Oriental detective James Lee Wong was the creation of author Hugh Wiley, who wrote two dozen short stories about the character from 1934 until 1955; all but the last three stories appeared in Cosmopolitan, with the last story being a rewriting of a 1940 Mr. Wong story. Twelve of the stories were collected in 1951's Murder by the Dozen. The character was popular enough to spin off a series of six films from Monogram Studios, 1938 to 1940; the first five films featured Boris Karloff as Mr. Wong. The final film, Phantom of Chinatown replaced Karloff with an actual Asian -- Keye Luke, born in China but raised in Seattle; of the major Poverty Row oriental detectives -- Chan, Moto, and Wong -- this was the only film to feature and Asia playing an Asian in the lead. (Well, Charlie Chan's Warner Oland was one-quarter Mongolian on his mother's side. but would you have known that?)
For some reason, perhaps because audiences were used to seeing Keye Luke as Charlie Chan's young Number One Son (just a guess on my part; don't hold me to it), James Lee Wong became Jimmy Wong for this film.
The plot (per IMDb): "Southern University Archeology professor John Benton has just returned with his team from an expedition in Mongolia. One team member, Mason, the co-pilot, did not return as he went missing and is presumed dead. Benton is presenting his findings in a public forum, those findings which he purports will be of great significance to the Chinese government and the security of the Chinese people. Halfway through his presentation before he gets to the importance of his findings, Benton collapses. While the collapse was originally thought to be due to exhaustion, he shortly thereafter dies from what is eventually discovered to be from being poisoned. SFPD Bill Street with homicide leads the investigation. The primary suspects are anyone who went on the expedition, Benton's secretary Win Lin, and one of Benton's students, researcher James Lee Wong as he shows an inordinate interest in the case. Street begins instead to trust Wong as they investigate together."

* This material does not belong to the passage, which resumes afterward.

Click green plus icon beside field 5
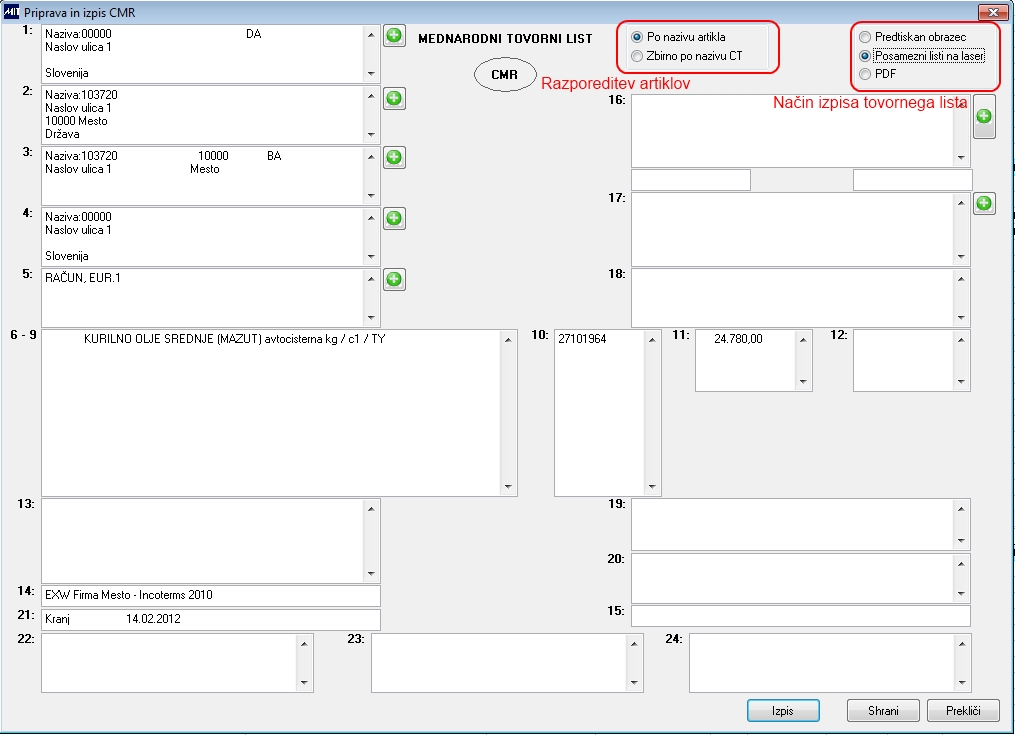Screen dimensions: 1015x735 tap(394, 280)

One interesting bit of snark: When Street points to something and asks what it is, a character replies, "a sarcophagus from a Chinese tomb, sir., that once contained the body of a Ming emperor." To which, Wong says, "They tell me that a Chinese archaeological expedition is digging up the body of George Washington in exchange."

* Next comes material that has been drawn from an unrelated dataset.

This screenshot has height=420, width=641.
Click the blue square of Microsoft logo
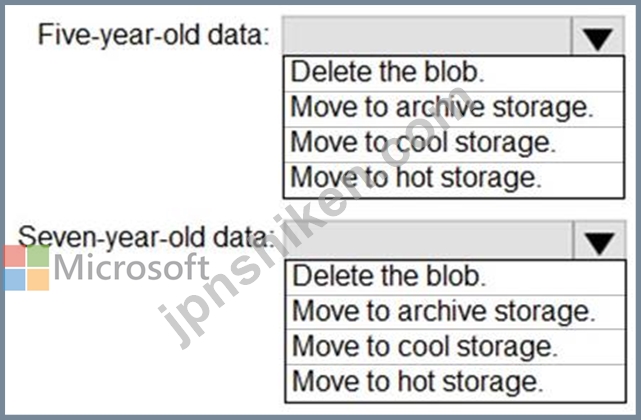[x=15, y=280]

Directed by Phil Rosen, with a screenplay by George Waggner from an original story by Ralph Gilbert Bettison. Also featuring Lotus Long and Grant Withers.
A mild little programmer, but worthy enough to spend an hour of your time.
Enjoy.
https://archive.org/details/Phantom_of_Chinatown_1940
Actors I might look for again, in vain. George Waggner before he went waGGner (in his BATMAN credits).